Mouse p53 is phosphorylated at Ser18 and Ser23 after DNA damage. To determine whether these two phosphorylation events have synergistic functions in activating p53 responses, we simultaneously introduced Ser18/23 to Ala mutations into the endogenous p53 locus in mice. While partial defects in apoptosis are observed in p53^S18A and p53^S23A thymocytes exposed to IR, p53-dependent apoptosis is essentially abolished in p53^S18/23A thymocytes, indicating that these two events have critical and synergistic roles in activating p53-dependent apoptosis.
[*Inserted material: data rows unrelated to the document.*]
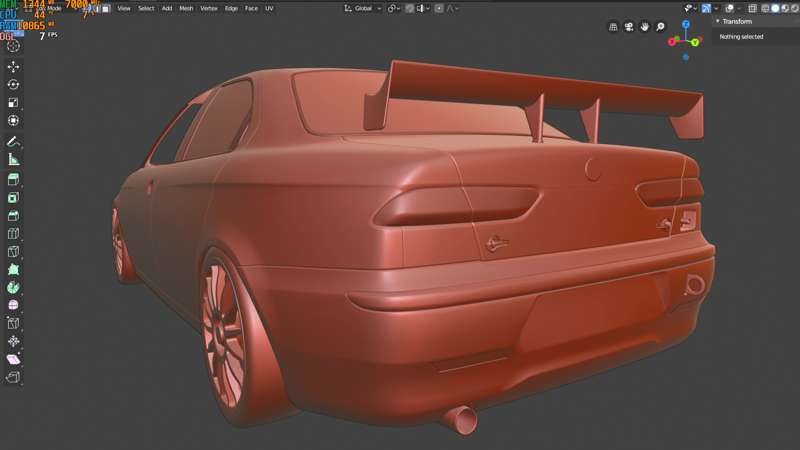This screenshot has height=450, width=800.
Task: Select the Cursor tool in the toolbar
Action: click(x=13, y=46)
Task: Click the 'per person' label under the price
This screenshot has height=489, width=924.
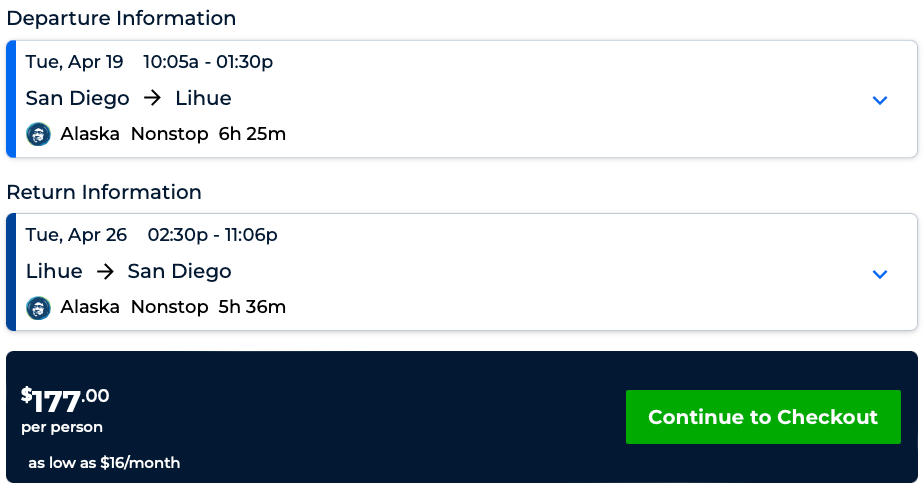Action: click(x=62, y=428)
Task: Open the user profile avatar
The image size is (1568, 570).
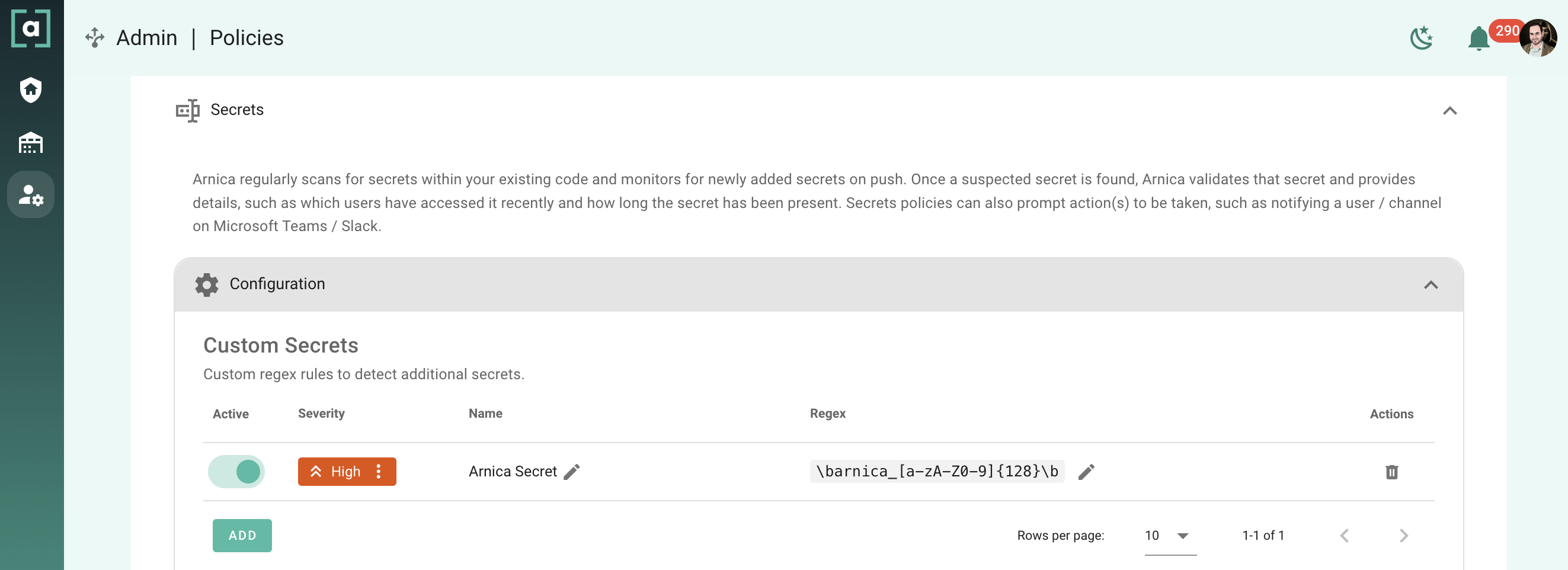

In addition, p53^S18/23A, but not p53^S18A, could completely rescue embryonic lethality of Xrcc4^-/- mice that is caused by massive p53-dependent neuronal apoptosis. However, certain p53-dependent functions, including G₁/S checkpoint and cellular senescence, are partially retained in p53^S18/23A cells. While p53^S18A mice are not cancer prone, p53^S18/23A mice developed a spectrum of malignancies distinct from p53^S23A and p53^-/- mice. Interestingly, Xrcc4^-/-p53^S18/23A mice fail to develop tumors like the pro-B cell lymphomas uniformly developed in Xrcc4^-/- p53^-/- animals, but exhibit developmental defects typical of accelerated ageing. Therefore, Ser18 and Ser23 phosphorylation is important for p53-dependent suppression of tumorigenesis in certain physiological context.